2,4- and 2,5-Disubstituted Arylthiazoles: Rapid Synthesis by C-H Coupling and Biological Evaluation

Life‐threatening infections caused by bacteria that have developed resistance to common antibiotics, such as methicillin‐resistant Staphylococcus aureus (MRSA), have become a serious problem in hospitals and other areas all over the world. Thus, the development of an effective class of antibiotics against these bacteria is an urgent subject. Herein, we report a step‐economical and diversity‐oriented synthesis of a series of 2‐arylidenehydrazinyl‐4‐arylthiazole and 2‐arylidenehydrazinyl‐5‐arylthiazole analogues that utilizes C–H coupling methodologies. A library of 54 new congeners were synthesized and tested for their biological potential. Moreover, new knowledge regarding the structure–activity relationships (SARs) of these heterobiaryl compounds was collected.

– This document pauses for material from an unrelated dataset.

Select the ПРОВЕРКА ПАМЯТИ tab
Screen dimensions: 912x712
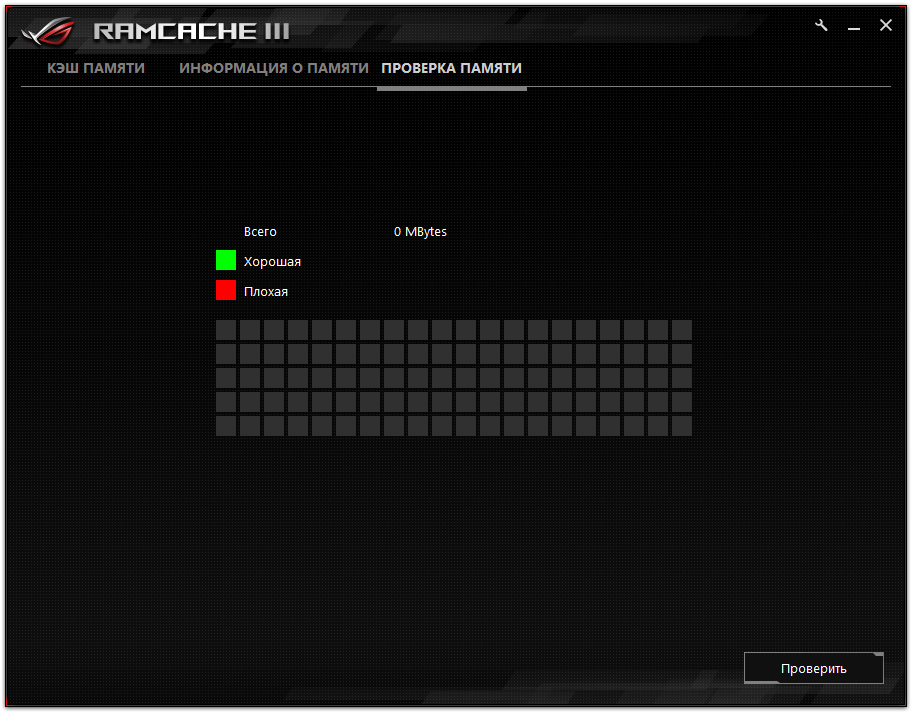click(x=451, y=68)
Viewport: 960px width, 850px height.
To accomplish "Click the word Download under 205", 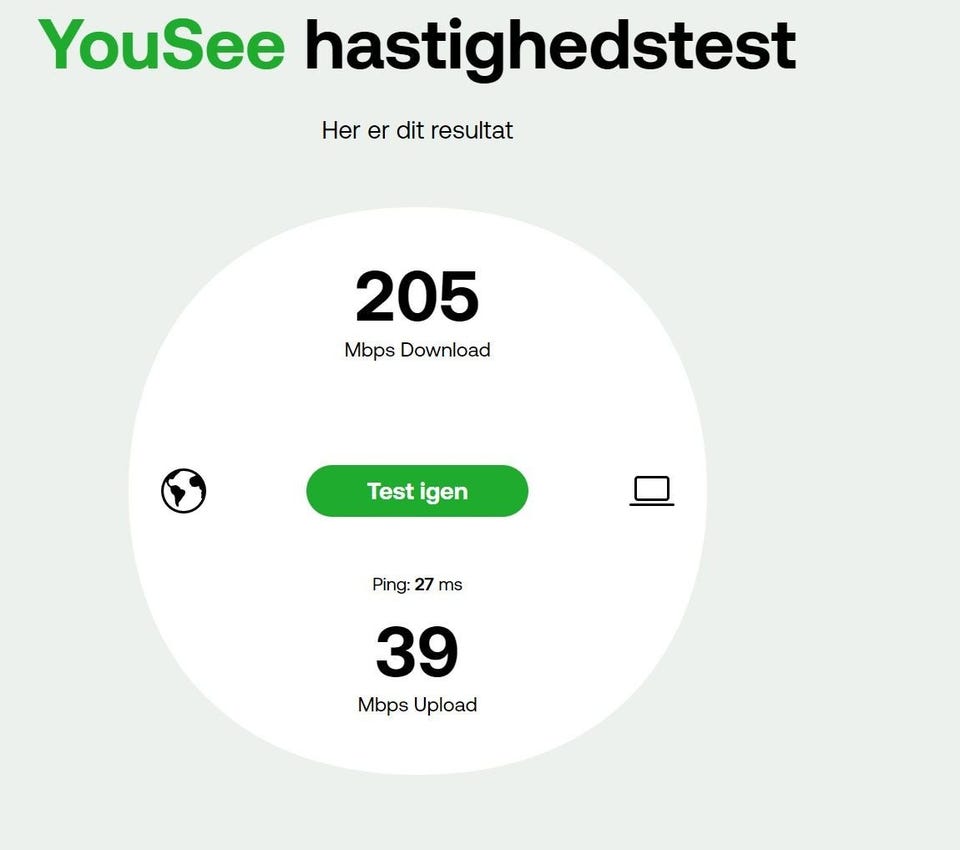I will (446, 350).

We have established a step‐economical and diversity‐oriented synthesis of 2‐arylidenehydrazinyl‐4‐arylthiazoles and 2‐arylidenehydrazinyl‐5‐arylthiazoles that utilizes C‐4‐ and C‐5‐selective C–H coupling methodologies. A rapidly created library of 54 new 2‐arylidenehydrazinyl‐4‐arylthiazole and 2‐arylidenehydrazinyl‐5‐arylthiazole analogues were tested extensively for their biological activity.